## The task
Reproduce as a numbered list the part of the entries below that opens with the line containing "You are a GUI" and closes with the line containing "click(x=658, y=39)", both lines included. Omit any blank lines.

## Data shown
════════

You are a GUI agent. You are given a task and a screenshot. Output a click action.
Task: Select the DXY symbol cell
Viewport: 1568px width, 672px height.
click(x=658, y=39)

════════

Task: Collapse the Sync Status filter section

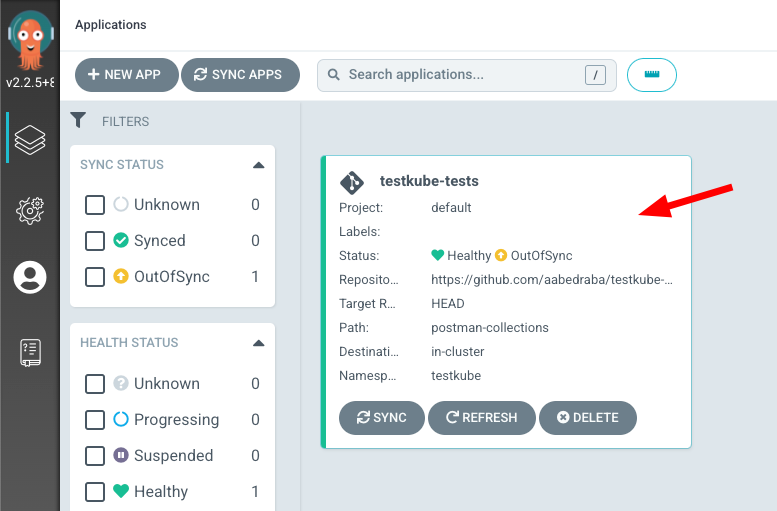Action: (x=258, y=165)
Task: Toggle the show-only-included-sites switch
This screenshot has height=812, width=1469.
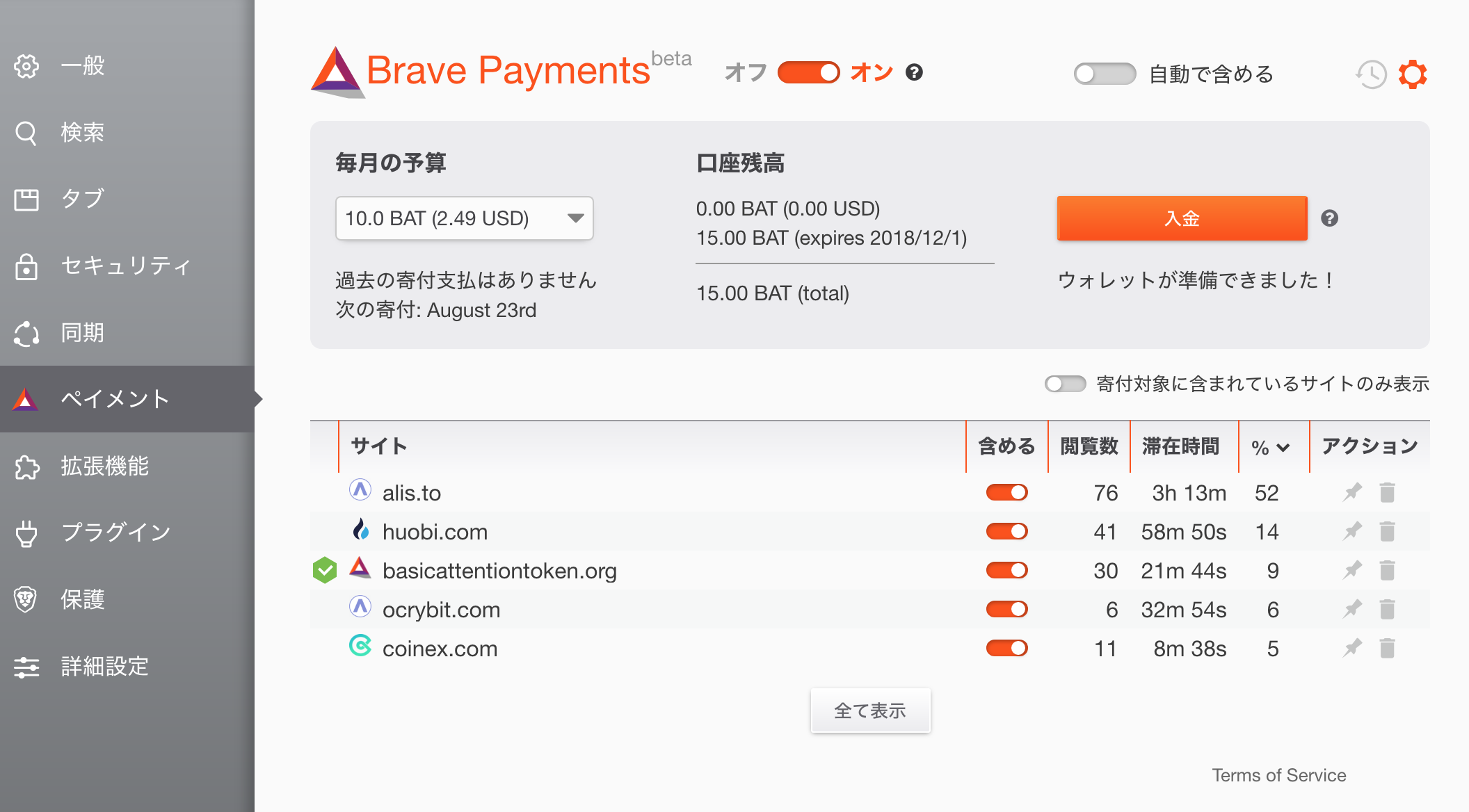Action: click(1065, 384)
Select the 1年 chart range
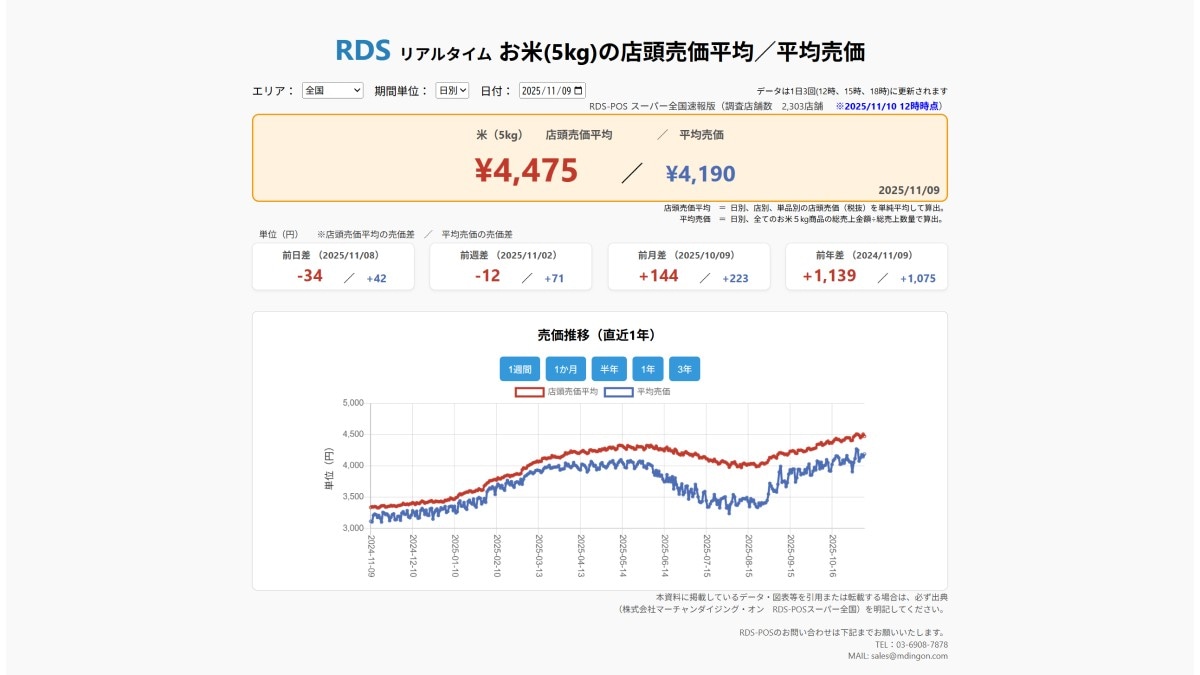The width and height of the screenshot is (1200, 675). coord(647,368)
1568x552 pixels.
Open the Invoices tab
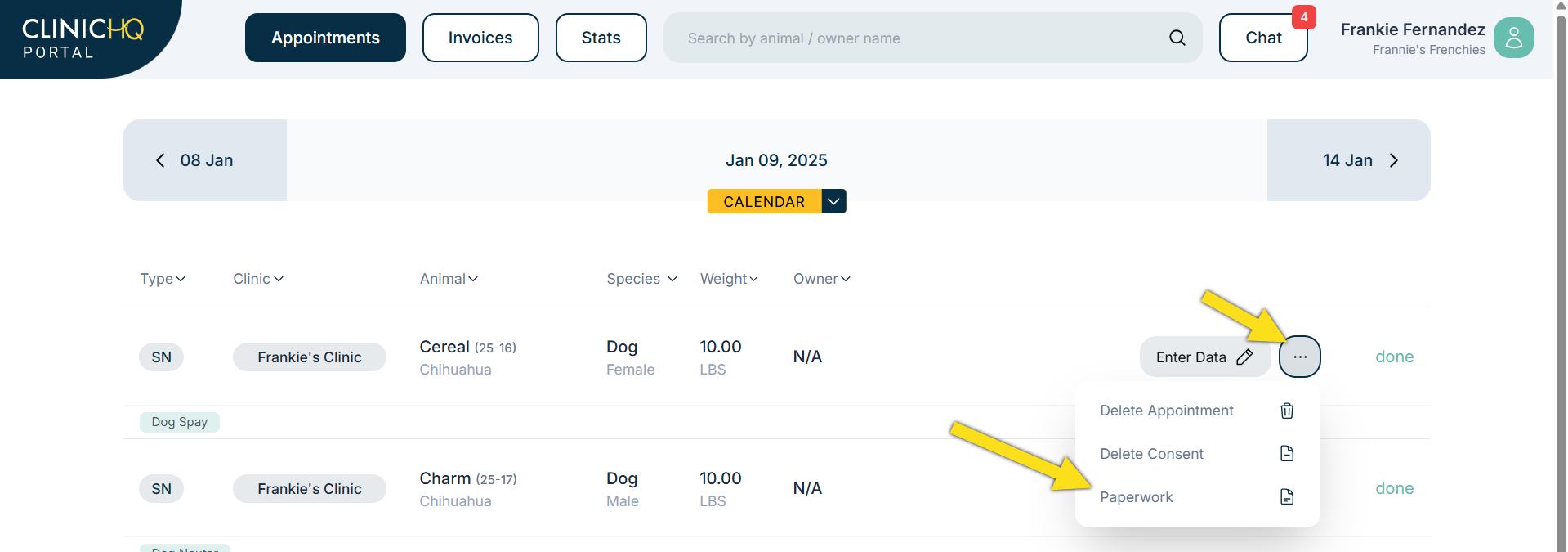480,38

════════

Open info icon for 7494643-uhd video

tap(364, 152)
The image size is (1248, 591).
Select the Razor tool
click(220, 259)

════════

## Solution for this exercise
1. You are a GUI agent. You are given a task and a screenshot. Output a click action.
2. Task: Select the DXY symbol cell
3. Viewport: 1568px width, 672px height.
4. click(x=658, y=39)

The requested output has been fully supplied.